Quatre Havrais se mettent en mouvement dont Jamal Thiaré et Pierre Gibaud. La course de ce dernier est intéressante car elle démarre en dehors de la surface. Conséquence, il arrive lancé à toute vitesse pour espérer propulser le « cuir » au fond des filets. C’est sa course et son entrée dans les 16,50 mètres qui enclenchent la prise d’élan de Quentin Cornette et non l'inverse. Souvent le manque de synchronisation entre le passeur et le tireur est un facteur d’échec sur les corners. En procédant de cette manière, les hommes de Paul Le Guen contournent ce problème. En positionnant trois joueurs aux abords de la surface adverse (sur cette fameuse la ligne imaginaire située à 20 mètres du but), le HAC se prémunit également d’une transition défensive. Régulièrement, des équipes se déséquilibrent en voulant forcer leur destin sur coups de pied de coin.
Trop de contre-attaques (et de buts) proviennent à l'origine de corners offensifs à l'autre bout du terrain. A noter que les joueurs impliqués dans l’attaque du but sont les deux profils les plus offensifs (Jamal Thiaré et Khalid Boutaïb) et les deux arrières centraux (Fernand Mayembo et Pierre Gibaud). Amir Richardson, qui culmine pourtant à 1,95 m, ne vient pas utiliser sa taille alors que Mehdi Chahiri (1,80 m), préposé à son marquage, lui tourne le dos… Avec sa vitesse, Pierre Gibaud a réussi à prendre un peu de distance avec son vis-à-vis, Jessy Deminguet, afin de couper au premier poteau. Jamal Thiaré est en deuxième position, Fernand Mayembo en troisième et Khalid Boutaïb en quatrième (capture d'écran n°3, en bas à droite). Ils arrivent tous les quatre lancés, presque dans un timing identique sur une même ligne à distance quasi égale tandis que le ballon s’approche. Celui-ci est finalement dégagé par Ali Abdi qui se trouvait au marquage de Jamal Thiaré.
Le deuxième corner sortant du HAC tiré par Quentin Cornette à la 28'.
Sur le deuxième corner sortant, tiré à la 28', qui est quasi une copie conforme du précédent, on aperçoit une correction avec les trois joueurs présents dans la surface qui ont reculé pour démarrer leur prise d’élan afin d’être mieux synchronisés avec l'exécution de Quentin Cornette. Ce dernier enclenche toujours sa course par rapport à celle de Pierre Gibaud qui part, une nouvelle fois, de l’extérieur des 16,50 mètres, encore sous la surveillance de Jessy Deminguet.

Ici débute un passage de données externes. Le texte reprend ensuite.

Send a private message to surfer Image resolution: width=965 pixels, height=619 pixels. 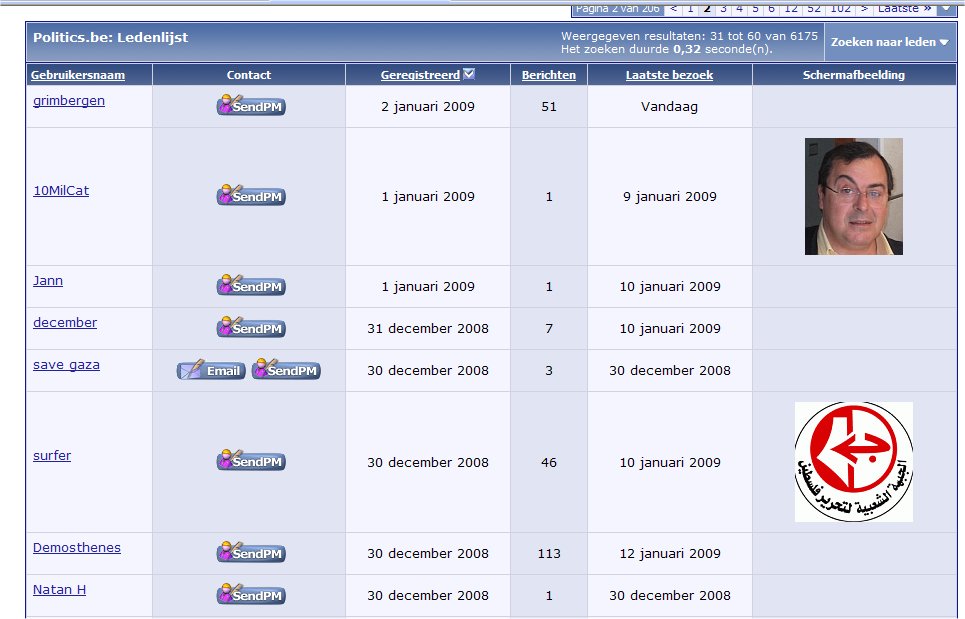251,462
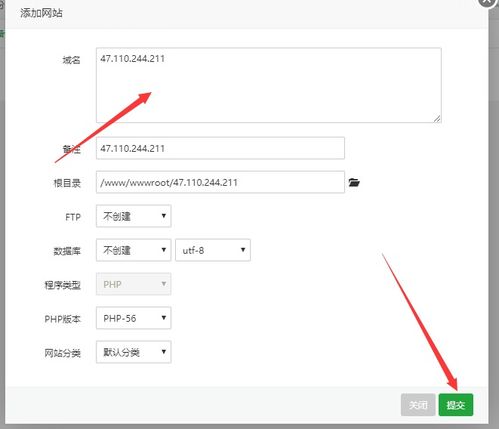Open the PHP-56 version dropdown

coord(134,318)
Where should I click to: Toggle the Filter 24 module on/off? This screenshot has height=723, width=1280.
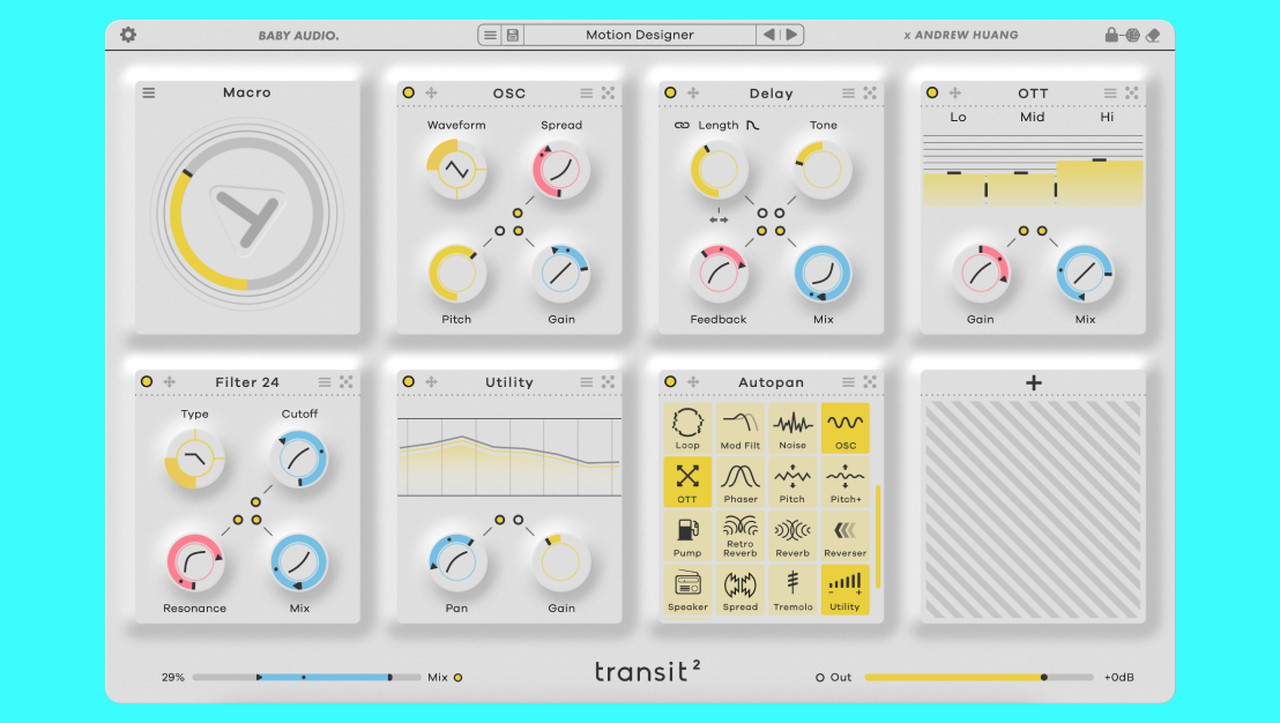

Trois Havrais sont restés en position défensive. Pierre Gibaud a, cette fois-ci, privilégié la deuxième position, laissant Jamal Thiaré attaquer le premier poteau pour tenter une déviation. Mais la synchronisation n’est toujours pas parfaite. Alors que le ballon redescend, Fernand Mayembo revient sur ses pas. S'il arrive à toucher le ballon en premier en devançant Prince Oniangué, l'international congolais n'attrape pas le cadre, sa tête filant au-dessus des cages de Rémy Riou. Les mêmes mécanismes ont été utilisés pour le dernier corner sortant, toujours exécuté par Quentin Cornette en seconde période. Son centre a dépassé tous ses partenaires pour finir au « troisième poteau ». Heureusement pour les Caennais, le canonnier « Ciel et Marine » n’était pas en réussite pour le « Nomandico ».